GARY RUSKIN: Well, there are a lot of things that have to happen. But the place to start is to enforce the laws that we already have. And so, there are—in our report, we document a number of instances where there is apparent law breaking. So, we urge Congress to investigate this. You know, the Senate Permanent Subcommittee on Investigations, for example, would be a great place to start. And then we urge the Justice Department to read the report and to look into the possible violations that we see there.

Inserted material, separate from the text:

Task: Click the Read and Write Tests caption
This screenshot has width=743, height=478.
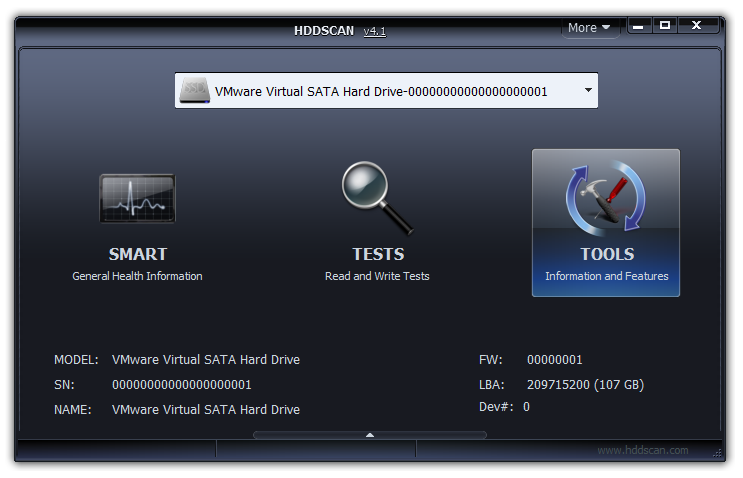Action: [377, 276]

But in addition, there do need to be additional protections. For example, there needs to be a criminal protection to—we need to make it illegal for a company to do dumpster diving for commercial purposes in order to protect the inner workings of civic organizations, because civic organizations, they can’t do their work if—effectively, if they are constantly being pried into and spied upon by these giant corporations, who have so much resources and are able to hire former NSA, former CIA, Secret Service, U.S. military, or even, you know, perhaps active-duty. We don’t really know. We know that sometimes there have been active-duty police officers hired.
AMY GOODMAN: Gary Ruskin, how much do corporations pay for this spying?
GARY RUSKIN: Well, again, this is a question that is very hard to answer based on the information that we have. But we do know, for example, there was a proposal made by Palantir Technologies, Berico and HBGary Federal to Hunton & Williams to do some electronic espionage and information warfare, where the price tag was $2 million a month. As far as we know, that was never actually carried out, but—so that’s—but we do have the documents of the proposal. So, that is one sense of how much money we’re talking about, but really it’s a very hard question to answer.
AMY GOODMAN: And can you talk about the FBI-corporate partnership when it comes to spying on nonprofits, as you talk about InfraGard?
GARY RUSKIN: Well, again, this is something we don’t know very much about, but there is this little-known FBI-corporate partnership called InfraGard. It—essentially, it seems like it’s like business class for law enforcement. You know, they get extra special information, which is such a foreign concept, really, to the rule of law. So, they share information with one another. But we’re really not quite sure what they share and whether or not—you know, to what extent maybe the FBI might be providing intelligence or assistance with respect to corporate espionage against nonprofit organizations. We just don’t really know.
AMY GOODMAN: And were you able to speak to any corporate heads about their spying on nonprofits?
GARY RUSKIN: No, you know, we didn’t—writing the report, it was just enough to get all of the diverse documents and—you know, from 30 different sets of corporate espionage stories, and compile them into one narrative. So that’s what we did.
AMY GOODMAN: Well, Gary Ruskin, I want to thank you very much for being with us, director of the Center for Corporate Policy, a project of Essential Information. We’ll link to "Spooky Business: Corporate Espionage Against Nonprofit Organizations," as well as part one of this interview. Gary Ruskin was speaking to us from the University of California, Berkeley.